Согласно другой точке зрения, интернационализация мировой экономики, ослабление заряда экономического национализма, тот факт, что хозяйственное взаимодействие государств перестает быть игрой с нулевым результатом, позволяют надеяться на то, что экономический разрыв между Севером и Югом не превратится в новый источник глобальной конфронтации, особенно в ситуации, когда, хотя и отставая по абсолютным показателям от Севера, Юг все же будет развиваться, повышая свое благосостояние. Здесь, вероятно, уместна аналогия с модус вивенди между крупными и средними компаниями в рамках национальных экономик: средние по масштабам компании не обязательно антагонистически сталкиваются с корпорациями-лидерами и стремятся ликвидировать разрыв между ними любыми средствами. Многое зависит от организационно-правовой среды, в которой функционирует бизнес, в данном случае мировой.

Сочетание либерализации и глобализации мировой экономики наряду с очевидными выгодами несет в себе и скрытые угрозы. Цель конкуренции корпораций и финансовых институтов –прибыль, а не сохранение стабильности рыночной экономики. Либерализация уменьшает ограничения на конкуренцию, а глобализация расширяет ее поле. Как показал последний финансовый кризис в Юго-Восточной Азии, Латинской Америки, России, затронувший рынки всего мира, новое состояние мирового хозяйства означает глобализацию не только позитивных, но и негативных тенденций. Понимание этого заставляет мировые финансовые институты спасать экономические системы Южной Кореи, Сянгана, Бразилии, Индонезии, России. Но эти разовые операции лишь подчеркивают сохраняющееся противоречие между выгодами либерального глобализма и ценой поддержания устойчивости мирового хозяйства. По всей видимости, глобализация рисков потребует глобализации их менеджмента, совершенствования таких структур, как ВТО, МВФ и группа семи ведущих индустриальных держав. Очевидно и то, что растущий космополитический сектор глобальной экономики меньше подотчетен мировому сообществу, чем национальные экономики государствам.

Как бы то ни было, новый этап мировой политики определенно выдвигает ее экономический компонент на передний план. Так, можно предположить, что объединению большой Европы в конечном счете препятствуют, скорее, не столкновения интересов в военно-политической области, а серьезный экономический разрыв между ЕС, с одной стороны, и посткоммунистическими странами - с другой. Подобно этому главная логика развития международных отношений, например, в Азиатско-тихоокеанском регионе диктуется не столько соображениями военной безопасности, сколько экономическими вызовами и возможностями. На протяжении последних лет такие международные экономические институты, как «семерка», ВТО, МВФ и Всемирный банк, руководящие органы ЕС, АТЭС, НАФТА, явно сравниваются по влиянию на мировую политику с Советом Безопасности, Генеральной Ассамблеей ООН, региональными политическими организациями, военными союзами, а нередко и превосходят их. Таким образом, экономизация мировой политики и формирование нового качества мировой экономики становятся другим основным параметром формирующейся сегодня системы международных отношений.

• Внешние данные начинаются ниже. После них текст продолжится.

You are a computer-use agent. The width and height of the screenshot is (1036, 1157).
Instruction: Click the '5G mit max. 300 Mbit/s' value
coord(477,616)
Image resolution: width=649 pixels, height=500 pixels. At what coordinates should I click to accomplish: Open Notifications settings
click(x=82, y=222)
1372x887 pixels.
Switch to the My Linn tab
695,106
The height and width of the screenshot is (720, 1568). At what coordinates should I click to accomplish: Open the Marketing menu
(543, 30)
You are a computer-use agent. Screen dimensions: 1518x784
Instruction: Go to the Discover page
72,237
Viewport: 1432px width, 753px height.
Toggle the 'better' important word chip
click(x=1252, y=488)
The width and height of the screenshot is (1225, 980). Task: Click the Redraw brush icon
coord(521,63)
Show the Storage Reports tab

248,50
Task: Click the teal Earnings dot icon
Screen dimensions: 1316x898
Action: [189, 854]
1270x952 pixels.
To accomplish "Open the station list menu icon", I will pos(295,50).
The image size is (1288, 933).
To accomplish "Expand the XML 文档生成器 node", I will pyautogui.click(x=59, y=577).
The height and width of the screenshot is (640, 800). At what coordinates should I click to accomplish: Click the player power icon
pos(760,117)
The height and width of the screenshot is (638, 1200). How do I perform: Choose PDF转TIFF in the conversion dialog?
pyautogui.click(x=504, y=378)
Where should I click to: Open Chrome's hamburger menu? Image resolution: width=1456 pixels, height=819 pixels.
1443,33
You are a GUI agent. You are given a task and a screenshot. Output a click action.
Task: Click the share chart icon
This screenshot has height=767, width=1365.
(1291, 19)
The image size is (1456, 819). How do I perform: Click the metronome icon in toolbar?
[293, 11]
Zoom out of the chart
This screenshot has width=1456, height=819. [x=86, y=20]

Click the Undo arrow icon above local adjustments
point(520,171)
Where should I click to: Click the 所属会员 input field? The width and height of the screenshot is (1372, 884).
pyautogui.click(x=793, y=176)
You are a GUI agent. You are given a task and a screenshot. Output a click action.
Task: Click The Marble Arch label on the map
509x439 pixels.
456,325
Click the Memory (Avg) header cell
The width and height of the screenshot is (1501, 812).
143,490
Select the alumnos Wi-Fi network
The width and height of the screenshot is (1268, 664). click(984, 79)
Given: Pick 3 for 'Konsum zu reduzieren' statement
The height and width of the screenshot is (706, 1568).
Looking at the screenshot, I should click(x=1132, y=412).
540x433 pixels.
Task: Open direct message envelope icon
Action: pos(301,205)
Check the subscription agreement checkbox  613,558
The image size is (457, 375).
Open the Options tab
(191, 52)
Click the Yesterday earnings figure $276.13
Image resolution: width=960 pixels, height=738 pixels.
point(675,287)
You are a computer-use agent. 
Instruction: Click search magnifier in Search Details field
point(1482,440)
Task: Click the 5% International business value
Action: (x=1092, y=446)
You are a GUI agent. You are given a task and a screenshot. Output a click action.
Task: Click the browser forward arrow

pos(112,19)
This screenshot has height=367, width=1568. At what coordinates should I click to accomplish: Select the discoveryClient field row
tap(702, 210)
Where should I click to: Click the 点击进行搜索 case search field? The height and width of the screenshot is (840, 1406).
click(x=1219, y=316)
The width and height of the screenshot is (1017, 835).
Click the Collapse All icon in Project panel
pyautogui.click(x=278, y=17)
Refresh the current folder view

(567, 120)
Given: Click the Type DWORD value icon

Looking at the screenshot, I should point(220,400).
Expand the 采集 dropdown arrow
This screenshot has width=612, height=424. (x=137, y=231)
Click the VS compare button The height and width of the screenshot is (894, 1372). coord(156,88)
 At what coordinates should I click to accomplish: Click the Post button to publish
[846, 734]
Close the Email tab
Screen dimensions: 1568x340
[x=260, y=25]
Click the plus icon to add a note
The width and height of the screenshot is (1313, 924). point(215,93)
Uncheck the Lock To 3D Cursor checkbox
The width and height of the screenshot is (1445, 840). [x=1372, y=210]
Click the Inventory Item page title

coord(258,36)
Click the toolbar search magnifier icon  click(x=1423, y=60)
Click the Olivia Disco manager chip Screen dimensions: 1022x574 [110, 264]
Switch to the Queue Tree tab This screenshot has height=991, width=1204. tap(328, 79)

Новые параметры военной безопасности

Каким бы парадоксальным ни представлялось, на первый взгляд, предположение о развитии тенденции к демилитаризации мирового сообщества в свете последнего драматического конфликта на Балканах, напряженности в районе Персидского залива, неустойчивости режимов нераспространения оружия массового уничтожения, оно все же имеет основание для серьезного рассмотрения в долгосрочном плане.

Окончание холодной войны совпало с кардинальным изменением места и роли фактора военной безопасности в мировой политике. В конце 80-х - 90-х годах наблюдается масштабное сокращение глобального потенциала военной конфронтации холодной войны. Со второй половины 80-х годов устойчиво снижаются мировые расходы на оборону. В рамках международных договоров и в порядке односторонних инициатив осуществляется беспрецедентное в истории сокращение ракетно-ядерных, обычных вооружений и личного состава вооруженных сил. Снижению уровня военной конфронтации способствовали значительная передислокация вооруженных сил на национальные территории, развитие мер доверия и позитивного взаимодействия в военной области. Идет процесс конверсии большой части мирового военно-промышленного комплекса. Параллельная активизация ограниченных конфликтов на периферии центральной военной конфронтации времен холодной войны при всей их драматичности и «неожиданности» на фоне мирной эйфории, характерной для конца 80-х годов, по масштабам и последствиям не может сравниться с ведущей тенденцией демилитаризации мировой политики.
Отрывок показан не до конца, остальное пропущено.